CVC has a new PhD on its record!
In this PhD we have approached the human color vision from two different points of view: psychophysics and computational modeling. First, we have evaluated 15 different tone-mapping operators (TMOs). We have conducted two experiments that consider two different criteria: the first one evaluates the local relationships among intensity levels and the second one evaluates the global appearance of the tonemapped imagesw.r.t. the physical one (presented side by side). We conclude that the rankings depend on the criterion and they are not correlated. Considering both criteria, the best TMOs are KimKautz (Kim and Kautz, 2008) and Krawczyk (Krawczyk, Myszkowski, and Seidel, 2005). Another conclusion is that a more standardized evaluation criteria is needed to do a fair comparison among TMOs.
Secondly, we have conducted several psychophysical experiments to study the color induction. We have studied two different properties of the visual stimuli: temporal frequency and luminance spatial distribution. To study the temporal frequency we defined equiluminant stimuli composed by both uniform and striped surrounds and we flashed them varying the flash duration. For uniform surrounds, the results show that color induction depends on both the flash duration and inducer’s chromaticity. As expected, in all chromatic conditions color contrast was induced. In contrast, for striped surrounds, we expected to induce color assimilation, but we observed color contrast or no induction. Since similar but not equiluminant striped stimuli induce color assimilation, we concluded that luminance differences could be a key factor to induce color assimilation. Thus, in a subsequent study, we have studied the luminance differences’ effect on color assimilation.
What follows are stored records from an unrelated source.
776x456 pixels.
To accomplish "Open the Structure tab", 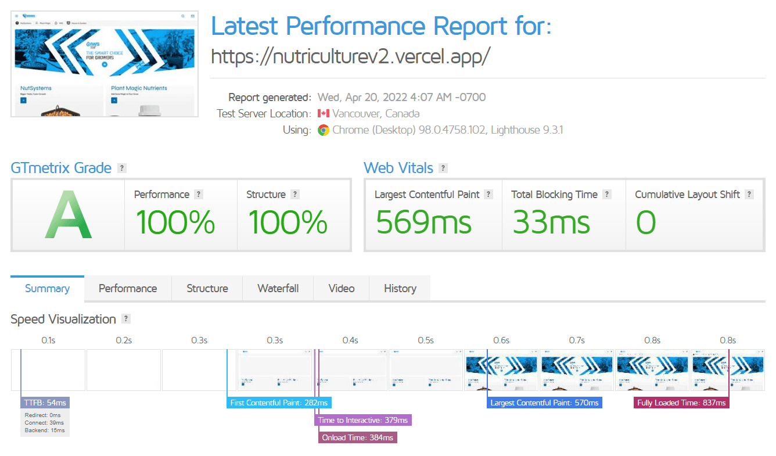I will coord(207,289).
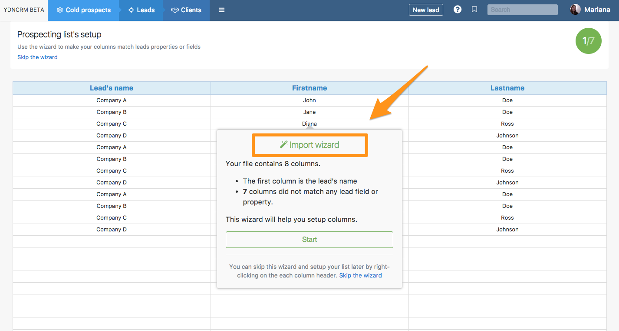
Task: Open the hamburger menu icon
Action: [222, 10]
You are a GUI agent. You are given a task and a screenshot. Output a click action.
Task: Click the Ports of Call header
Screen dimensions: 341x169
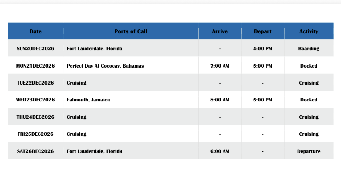[131, 31]
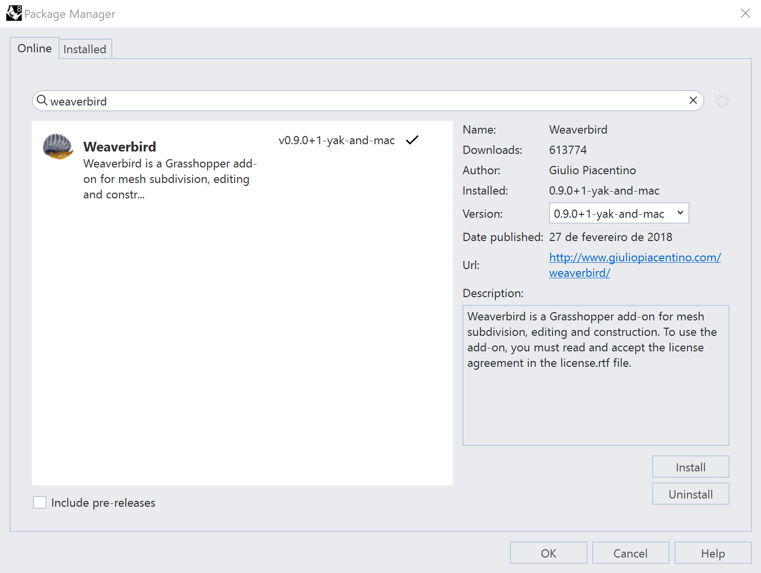Image resolution: width=761 pixels, height=573 pixels.
Task: Select the Weaverbird title in results list
Action: [119, 147]
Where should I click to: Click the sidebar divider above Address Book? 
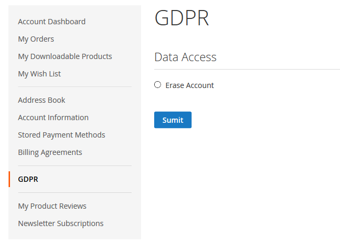coord(75,87)
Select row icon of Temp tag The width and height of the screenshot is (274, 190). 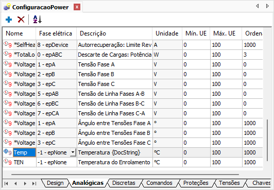click(8, 152)
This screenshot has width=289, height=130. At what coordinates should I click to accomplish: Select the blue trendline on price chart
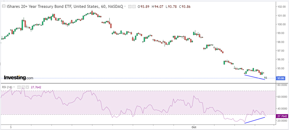pos(255,77)
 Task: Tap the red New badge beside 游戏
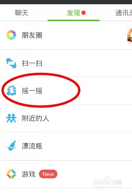(48, 174)
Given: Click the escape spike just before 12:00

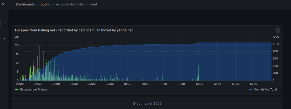Looking at the screenshot, I should click(x=198, y=72).
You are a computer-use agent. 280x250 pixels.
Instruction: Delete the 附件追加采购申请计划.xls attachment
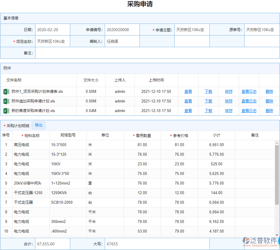(269, 101)
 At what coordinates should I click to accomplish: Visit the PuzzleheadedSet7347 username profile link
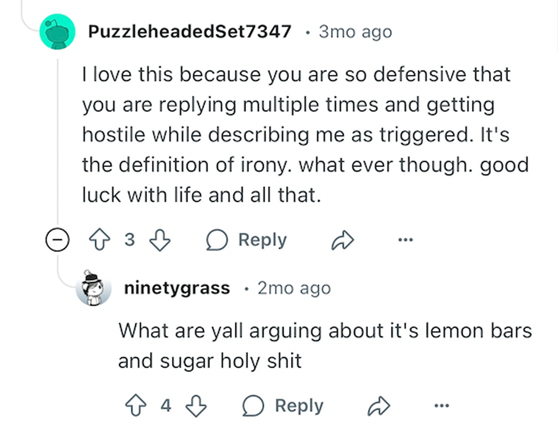point(189,32)
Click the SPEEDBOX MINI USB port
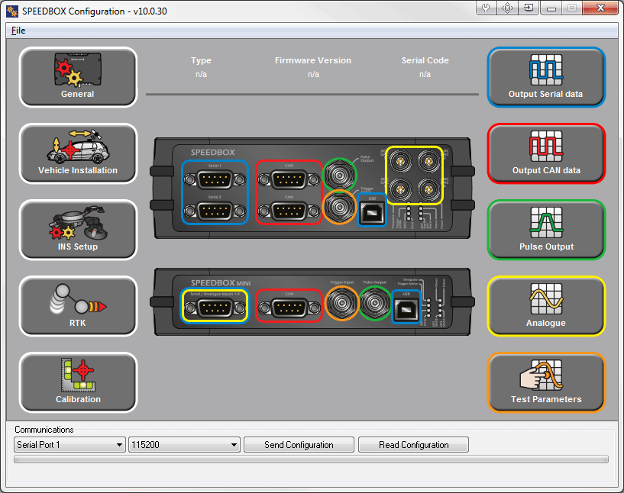 point(406,308)
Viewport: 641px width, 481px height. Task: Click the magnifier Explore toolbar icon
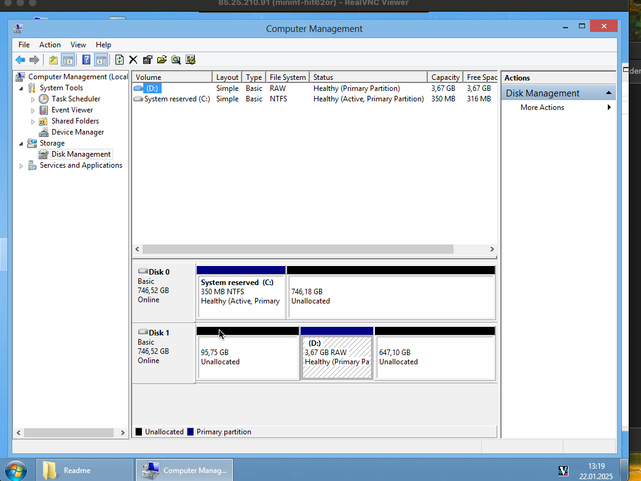176,60
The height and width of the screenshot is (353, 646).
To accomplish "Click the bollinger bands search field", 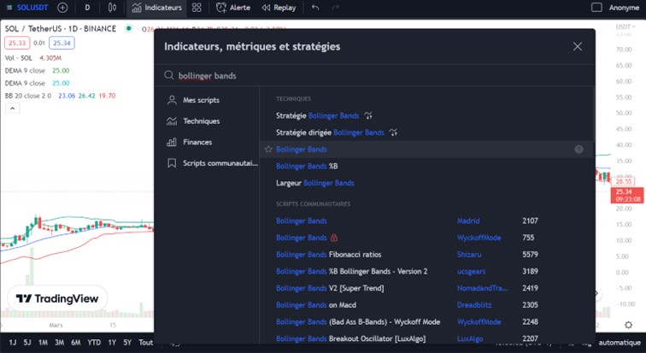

We varied the luminance difference between the target region and its inducers and we observed that color assimilation depends on both this difference and the inducer’s chromaticity. For red-green condition (where the first inducer is red and the second one is green), color assimilation occurs in almost all luminance conditions. Instead, for green-red condition, color assimilation never occurs. Purple-lime and lime-purple chromatic conditions show that luminance difference is a key factor to induce color assimilation. When the target is darker than its surround, color assimilation is stronger in purple-lime, while when the target is brighter, color assimilation is stronger in lime-purple (’mirroring’ effect). Moreover, we evaluated whether color assimilation is due to luminance or brightness differences. Similarly to equiluminance condition, when the stimuli are equibrightness no color assimilatio is induced. Our results support the hypothesis that mutual-inhibition plays a major role in color perception, or at least in color induction.
Finally, we have defined a new firing rate model of color processing in the V1 parvocellular pathway. We have modeled two different layers of this cortical area: layers 4Cb and 2/3. Our model is a recurrent dynamic computational model that considers both excitatory and inhibitory cells and their lateral connections. Moreover, it considers the existent laminar differences and the cells’ variety. Thus, we have modeled both single- and double-opponent simple cells and complex cells, which are a pool of double-opponent simple cells. A set of sinusoidal drifting gratings have been used to test the architecture. In these gratings we have varied several spatial properties such as temporal and spatial frequencies, grating’s area and orientation. To reproduce the electrophysiological observations, the architecture has to consider the existence of non-oriented double-opponent cells in layer 4Cb and the lack of lateral connections between single-opponent cells. Moreover, we have tested our lateral connections simulating the center-surround modulation and we have reproduced physiological measurements where for high contrast stimulus, the result of the lateral connections is inhibitory, while it is facilitatory for low contrast stimulus.